(Task data)
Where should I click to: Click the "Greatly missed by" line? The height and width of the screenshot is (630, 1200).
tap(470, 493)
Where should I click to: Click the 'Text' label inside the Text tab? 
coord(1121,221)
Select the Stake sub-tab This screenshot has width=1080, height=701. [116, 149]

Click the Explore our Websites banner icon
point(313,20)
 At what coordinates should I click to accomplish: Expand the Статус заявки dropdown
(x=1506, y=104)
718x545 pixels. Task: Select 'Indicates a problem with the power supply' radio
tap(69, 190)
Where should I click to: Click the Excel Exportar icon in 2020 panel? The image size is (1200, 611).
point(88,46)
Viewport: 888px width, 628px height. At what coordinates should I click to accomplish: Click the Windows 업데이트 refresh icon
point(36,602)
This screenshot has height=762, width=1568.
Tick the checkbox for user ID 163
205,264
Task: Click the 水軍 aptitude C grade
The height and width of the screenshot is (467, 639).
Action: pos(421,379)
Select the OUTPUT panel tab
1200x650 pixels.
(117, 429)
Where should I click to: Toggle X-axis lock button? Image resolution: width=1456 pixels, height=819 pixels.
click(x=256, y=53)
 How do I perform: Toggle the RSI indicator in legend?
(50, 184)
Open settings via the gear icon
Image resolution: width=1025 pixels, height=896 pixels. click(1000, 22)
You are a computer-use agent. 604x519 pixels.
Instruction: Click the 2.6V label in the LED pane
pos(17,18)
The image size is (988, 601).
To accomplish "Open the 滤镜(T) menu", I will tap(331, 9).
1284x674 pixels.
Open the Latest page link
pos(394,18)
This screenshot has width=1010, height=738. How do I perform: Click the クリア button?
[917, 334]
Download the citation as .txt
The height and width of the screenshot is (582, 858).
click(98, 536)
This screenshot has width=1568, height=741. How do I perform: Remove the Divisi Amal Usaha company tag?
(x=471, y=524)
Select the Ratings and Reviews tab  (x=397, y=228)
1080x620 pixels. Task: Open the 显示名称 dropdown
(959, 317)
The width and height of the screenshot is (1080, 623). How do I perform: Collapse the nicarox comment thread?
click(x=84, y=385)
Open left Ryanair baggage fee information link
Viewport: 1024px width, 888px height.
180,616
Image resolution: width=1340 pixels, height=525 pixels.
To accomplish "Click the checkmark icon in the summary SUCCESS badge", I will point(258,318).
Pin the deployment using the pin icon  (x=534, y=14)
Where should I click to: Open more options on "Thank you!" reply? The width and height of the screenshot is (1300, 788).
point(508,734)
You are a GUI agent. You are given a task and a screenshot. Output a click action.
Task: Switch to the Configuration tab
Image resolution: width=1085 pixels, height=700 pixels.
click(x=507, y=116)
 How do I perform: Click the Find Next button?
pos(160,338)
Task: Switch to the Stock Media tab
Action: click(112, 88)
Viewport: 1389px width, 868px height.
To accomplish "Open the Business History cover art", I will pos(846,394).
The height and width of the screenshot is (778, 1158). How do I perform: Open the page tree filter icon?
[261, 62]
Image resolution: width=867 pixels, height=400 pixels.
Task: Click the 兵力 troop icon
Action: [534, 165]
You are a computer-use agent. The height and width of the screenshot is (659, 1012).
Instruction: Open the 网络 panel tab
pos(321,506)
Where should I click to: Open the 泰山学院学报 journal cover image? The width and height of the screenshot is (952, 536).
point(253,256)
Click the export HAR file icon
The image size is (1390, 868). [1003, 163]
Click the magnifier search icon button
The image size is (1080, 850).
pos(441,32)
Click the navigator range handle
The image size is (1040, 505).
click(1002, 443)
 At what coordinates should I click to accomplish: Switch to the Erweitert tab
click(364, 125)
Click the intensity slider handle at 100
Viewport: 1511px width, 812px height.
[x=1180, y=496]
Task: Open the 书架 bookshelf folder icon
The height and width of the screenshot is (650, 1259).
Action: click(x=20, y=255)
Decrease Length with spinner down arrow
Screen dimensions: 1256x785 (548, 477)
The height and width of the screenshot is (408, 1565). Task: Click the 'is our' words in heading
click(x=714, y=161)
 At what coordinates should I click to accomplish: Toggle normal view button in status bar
(End Task data)
* Your assignment *
Retype the records above in full, matching each line exactly.

* Result *
Where should I click to: Click the "Greatly missed by" line? The height and width of the screenshot is (630, 1200).
tap(470, 493)
Where should I click to: Click the 'Text' label inside the Text tab? 
coord(1121,221)
Select the Stake sub-tab This screenshot has width=1080, height=701. [116, 149]

Click the Explore our Websites banner icon
point(313,20)
 At what coordinates should I click to accomplish: Expand the Статус заявки dropdown
(x=1506, y=104)
718x545 pixels. Task: Select 'Indicates a problem with the power supply' radio
tap(69, 190)
Where should I click to: Click the Excel Exportar icon in 2020 panel? The image size is (1200, 611).
point(88,46)
Viewport: 888px width, 628px height. At what coordinates should I click to accomplish: Click the Windows 업데이트 refresh icon
point(36,602)
This screenshot has height=762, width=1568.
Tick the checkbox for user ID 163
205,264
Task: Click the 水軍 aptitude C grade
The height and width of the screenshot is (467, 639).
Action: pos(421,379)
Select the OUTPUT panel tab
1200x650 pixels.
(117, 429)
Where should I click to: Toggle X-axis lock button? Image resolution: width=1456 pixels, height=819 pixels.
click(x=256, y=53)
 How do I perform: Toggle the RSI indicator in legend?
(50, 184)
Open settings via the gear icon
Image resolution: width=1025 pixels, height=896 pixels. click(1000, 22)
You are a computer-use agent. 604x519 pixels.
Instruction: Click the 2.6V label in the LED pane
pos(17,18)
The image size is (988, 601).
To accomplish "Open the 滤镜(T) menu", I will tap(331, 9).
1284x674 pixels.
Open the Latest page link
pos(394,18)
This screenshot has width=1010, height=738. How do I perform: Click the クリア button?
[917, 334]
Download the citation as .txt
The height and width of the screenshot is (582, 858).
click(98, 536)
This screenshot has width=1568, height=741. How do I perform: Remove the Divisi Amal Usaha company tag?
(x=471, y=524)
Select the Ratings and Reviews tab  (x=397, y=228)
1080x620 pixels. Task: Open the 显示名称 dropdown
(959, 317)
The width and height of the screenshot is (1080, 623). How do I perform: Collapse the nicarox comment thread?
click(x=84, y=385)
Open left Ryanair baggage fee information link
Viewport: 1024px width, 888px height.
180,616
Image resolution: width=1340 pixels, height=525 pixels.
To accomplish "Click the checkmark icon in the summary SUCCESS badge", I will point(258,318).
Pin the deployment using the pin icon  (x=534, y=14)
Where should I click to: Open more options on "Thank you!" reply? The width and height of the screenshot is (1300, 788).
point(508,734)
You are a GUI agent. You are given a task and a screenshot. Output a click action.
Task: Switch to the Configuration tab
Image resolution: width=1085 pixels, height=700 pixels.
click(x=507, y=116)
 How do I perform: Click the Find Next button?
pos(160,338)
Task: Switch to the Stock Media tab
Action: click(112, 88)
Viewport: 1389px width, 868px height.
To accomplish "Open the Business History cover art", I will pos(846,394).
The height and width of the screenshot is (778, 1158). How do I perform: Open the page tree filter icon?
[261, 62]
Image resolution: width=867 pixels, height=400 pixels.
Task: Click the 兵力 troop icon
Action: [534, 165]
You are a computer-use agent. The height and width of the screenshot is (659, 1012).
Instruction: Open the 网络 panel tab
pos(321,506)
Where should I click to: Open the 泰山学院学报 journal cover image? The width and height of the screenshot is (952, 536).
point(253,256)
Click the export HAR file icon
The image size is (1390, 868). [1003, 163]
Click the magnifier search icon button
The image size is (1080, 850).
pos(441,32)
Click the navigator range handle
The image size is (1040, 505).
click(1002, 443)
 At what coordinates should I click to accomplish: Switch to the Erweitert tab
click(364, 125)
Click the intensity slider handle at 100
Viewport: 1511px width, 812px height.
[x=1180, y=496]
Task: Open the 书架 bookshelf folder icon
The height and width of the screenshot is (650, 1259).
Action: click(x=20, y=255)
Decrease Length with spinner down arrow
Screen dimensions: 1256x785 (548, 477)
The height and width of the screenshot is (408, 1565). Task: Click the 'is our' words in heading
click(x=714, y=161)
 At what coordinates should I click to accomplish: Toggle normal view button in status bar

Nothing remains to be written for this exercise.